The problem is that Fernandez has not pitched since then as he has had Tommy John surgery and elbow surgery that have sidelined him. Last season, he was claimed by the Giants in the Rule V draft and was purchased by the Marlins shortly thereafter so this is his second go-around with the Rockies.
Since he hasn’t even pitched at the Double-A level yet, he will not make the MLB team out of spring training but with his power arm and if he can stay healthy, perhaps, he could see some action in September as a call-up (but the September rosters are no longer a 40-player maximum) or MLB action in 2021.

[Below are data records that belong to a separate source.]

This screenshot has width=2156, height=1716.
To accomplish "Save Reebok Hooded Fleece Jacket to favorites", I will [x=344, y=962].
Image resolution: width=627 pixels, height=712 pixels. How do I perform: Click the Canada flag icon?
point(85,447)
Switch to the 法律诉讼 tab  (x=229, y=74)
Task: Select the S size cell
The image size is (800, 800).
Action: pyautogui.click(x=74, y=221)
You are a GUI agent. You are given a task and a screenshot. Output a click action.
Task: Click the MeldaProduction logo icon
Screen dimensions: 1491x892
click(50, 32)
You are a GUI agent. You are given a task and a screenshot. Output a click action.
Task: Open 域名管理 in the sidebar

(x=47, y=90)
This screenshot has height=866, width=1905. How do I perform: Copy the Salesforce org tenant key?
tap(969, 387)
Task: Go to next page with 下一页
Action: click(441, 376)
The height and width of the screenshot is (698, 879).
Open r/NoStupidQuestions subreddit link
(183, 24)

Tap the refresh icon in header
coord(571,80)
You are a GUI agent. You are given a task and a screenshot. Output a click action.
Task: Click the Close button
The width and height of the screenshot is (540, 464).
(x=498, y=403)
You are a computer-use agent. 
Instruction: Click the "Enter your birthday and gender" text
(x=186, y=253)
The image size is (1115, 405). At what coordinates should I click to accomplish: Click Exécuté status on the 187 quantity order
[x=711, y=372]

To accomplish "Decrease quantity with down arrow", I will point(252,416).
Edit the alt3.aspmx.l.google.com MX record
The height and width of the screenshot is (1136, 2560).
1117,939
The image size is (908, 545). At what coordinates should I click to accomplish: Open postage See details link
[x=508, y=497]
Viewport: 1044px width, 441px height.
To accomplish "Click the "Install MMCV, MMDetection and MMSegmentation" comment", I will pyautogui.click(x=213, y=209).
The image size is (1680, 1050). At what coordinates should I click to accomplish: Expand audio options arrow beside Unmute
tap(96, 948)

The other one that we’ll talk about here is Tim Collins. Collins, 30, has spent parts of six seasons in the majors as a left-handed reliever, including four as a member of the Kansas City Royals. There, he was teammates with former Rockies closer Greg Holland and current Rockies reliever Wade Davis. His bullpen coach in his first two MLB seasons also was Steve Foster, who’s now the Rockies pitching coach.
He only pitched in nine MLB games last season for the Chicago Cubs and he pitched to a 3.12 ERA (4.83 WHIP).
He’s obviously not a huge signing but he could provide the Rockies with some much needed depth in Triple-A Albuquerque or, perhaps, even the MLB level. That’s really all you can ask for out of somebody signing a minor league deal with an invite to Spring Training.